§ Problem requirements
Among the lines of the records, please find those that contain the word "agent" and copy them.
+--
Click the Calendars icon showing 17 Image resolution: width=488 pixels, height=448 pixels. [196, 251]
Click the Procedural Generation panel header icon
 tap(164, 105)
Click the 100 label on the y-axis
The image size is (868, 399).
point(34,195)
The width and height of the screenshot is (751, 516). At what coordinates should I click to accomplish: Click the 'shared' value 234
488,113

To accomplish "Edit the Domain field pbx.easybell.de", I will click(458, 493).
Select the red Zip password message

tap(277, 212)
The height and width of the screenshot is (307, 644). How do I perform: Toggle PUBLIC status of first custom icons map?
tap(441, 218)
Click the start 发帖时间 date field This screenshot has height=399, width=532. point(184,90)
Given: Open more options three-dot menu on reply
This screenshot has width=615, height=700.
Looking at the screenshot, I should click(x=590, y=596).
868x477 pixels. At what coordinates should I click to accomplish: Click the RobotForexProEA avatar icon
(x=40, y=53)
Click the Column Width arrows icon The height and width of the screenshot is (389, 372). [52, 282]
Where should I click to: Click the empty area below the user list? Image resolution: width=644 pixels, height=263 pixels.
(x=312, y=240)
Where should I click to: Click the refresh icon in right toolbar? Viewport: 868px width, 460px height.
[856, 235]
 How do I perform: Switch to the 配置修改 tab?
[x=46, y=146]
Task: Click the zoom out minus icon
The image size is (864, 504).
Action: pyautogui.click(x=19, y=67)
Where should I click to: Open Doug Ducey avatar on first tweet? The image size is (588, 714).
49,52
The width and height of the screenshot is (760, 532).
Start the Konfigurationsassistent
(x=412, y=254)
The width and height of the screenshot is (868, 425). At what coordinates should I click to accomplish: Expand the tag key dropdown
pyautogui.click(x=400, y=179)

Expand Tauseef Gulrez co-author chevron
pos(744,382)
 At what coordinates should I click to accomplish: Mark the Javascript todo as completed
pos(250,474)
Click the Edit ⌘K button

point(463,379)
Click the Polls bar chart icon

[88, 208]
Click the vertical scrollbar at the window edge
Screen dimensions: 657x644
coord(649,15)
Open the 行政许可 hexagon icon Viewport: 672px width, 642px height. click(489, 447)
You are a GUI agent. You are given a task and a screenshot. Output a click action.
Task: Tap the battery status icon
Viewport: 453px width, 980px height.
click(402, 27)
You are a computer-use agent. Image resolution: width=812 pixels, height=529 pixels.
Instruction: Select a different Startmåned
+--
§ Response to this task
You are a GUI agent. You are given a task and a screenshot. Output a click action.
You are a computer-use agent. Image resolution: width=812 pixels, height=529 pixels.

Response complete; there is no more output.